As we approach the Solemnity of the Ascension of the Lord, it is an appropriate time to reflect upon Christ’s words which he spoke just prior to that moment when he “was taken up into heaven and took his seat at the right hand of God” (Mk 16:19).
By F. K. Bartels
10 May 2010
In Mark’s gospel, immediately before Jesus ascends into heaven, he entrusts the eleven apostles with a task of momentous gravity: “Go into the whole world and proclaim the gospel to every creature. Whoever believes and is baptized will be saved; whoever does not believe will be condemned” (16:15-16).

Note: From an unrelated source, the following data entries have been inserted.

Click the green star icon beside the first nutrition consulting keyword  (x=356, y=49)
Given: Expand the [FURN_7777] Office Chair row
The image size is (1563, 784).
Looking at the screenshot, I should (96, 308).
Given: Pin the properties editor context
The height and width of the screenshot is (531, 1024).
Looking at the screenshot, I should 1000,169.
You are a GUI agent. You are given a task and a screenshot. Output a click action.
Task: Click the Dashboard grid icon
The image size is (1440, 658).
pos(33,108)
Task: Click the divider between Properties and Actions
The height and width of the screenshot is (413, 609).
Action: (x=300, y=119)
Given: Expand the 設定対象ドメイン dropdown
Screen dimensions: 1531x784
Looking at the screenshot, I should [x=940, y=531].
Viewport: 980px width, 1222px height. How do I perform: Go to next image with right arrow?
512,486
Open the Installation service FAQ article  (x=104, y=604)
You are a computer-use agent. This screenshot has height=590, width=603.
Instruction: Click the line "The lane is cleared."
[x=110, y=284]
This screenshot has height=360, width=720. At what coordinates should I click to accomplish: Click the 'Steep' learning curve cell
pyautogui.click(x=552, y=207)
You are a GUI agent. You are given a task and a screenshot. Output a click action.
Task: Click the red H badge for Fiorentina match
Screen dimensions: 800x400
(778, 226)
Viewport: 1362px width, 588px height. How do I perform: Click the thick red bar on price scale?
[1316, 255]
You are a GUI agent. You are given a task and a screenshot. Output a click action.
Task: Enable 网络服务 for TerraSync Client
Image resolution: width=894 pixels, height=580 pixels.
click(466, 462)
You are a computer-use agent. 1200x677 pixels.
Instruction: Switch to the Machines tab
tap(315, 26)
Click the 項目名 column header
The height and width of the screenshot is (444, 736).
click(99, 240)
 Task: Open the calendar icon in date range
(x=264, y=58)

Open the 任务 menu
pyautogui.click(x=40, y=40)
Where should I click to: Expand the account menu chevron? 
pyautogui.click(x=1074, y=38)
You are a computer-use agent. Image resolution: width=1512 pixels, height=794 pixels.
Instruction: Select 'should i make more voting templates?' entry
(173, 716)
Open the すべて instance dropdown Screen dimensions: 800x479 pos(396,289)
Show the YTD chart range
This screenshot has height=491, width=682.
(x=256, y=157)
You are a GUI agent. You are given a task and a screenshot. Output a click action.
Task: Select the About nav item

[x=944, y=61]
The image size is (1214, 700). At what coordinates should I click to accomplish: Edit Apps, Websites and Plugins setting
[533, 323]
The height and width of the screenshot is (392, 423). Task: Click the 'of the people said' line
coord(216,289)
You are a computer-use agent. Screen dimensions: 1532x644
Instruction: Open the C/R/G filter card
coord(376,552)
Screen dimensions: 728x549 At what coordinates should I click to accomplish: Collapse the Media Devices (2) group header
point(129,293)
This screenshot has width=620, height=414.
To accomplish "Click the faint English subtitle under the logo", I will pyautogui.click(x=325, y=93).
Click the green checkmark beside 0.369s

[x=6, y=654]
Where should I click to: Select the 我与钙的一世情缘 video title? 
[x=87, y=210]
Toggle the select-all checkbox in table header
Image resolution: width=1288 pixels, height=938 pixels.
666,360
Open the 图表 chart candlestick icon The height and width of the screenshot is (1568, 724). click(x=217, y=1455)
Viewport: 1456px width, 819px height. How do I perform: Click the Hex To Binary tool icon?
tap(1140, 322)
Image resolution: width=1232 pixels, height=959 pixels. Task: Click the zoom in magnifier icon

What must have passed through the minds of the apostles as they heard our Lord say these stunning words? For the task he placed before them was of such great magnitude that it is unimaginable as to how a small band of eleven men should even begin to complete it. Jesus did not merely say, “go forth and proclaim the gospel to those few who you should meet”; rather, he commanded his apostles to “go into the whole world,” and proclaim it to “every creature.”
The last words recorded in Matthew’s gospel belong to our beloved Savior, where we again hear of the task given to the eleven: “Go, therefore, and make disciples of all nations, baptizing them in the name of the Father, and of the Son, and of the holy Spirit, teaching them to observe all that I have commanded you” (28:19).
In reading Matthew we find at least two differences from Mark. First, the eleven are to make “disciples of all nations.” Second, it is God himself who will provide the means and the strength in order to accomplish what seems an entirely impossible task: “And behold, I am with you always, until the end of the age” (28:20).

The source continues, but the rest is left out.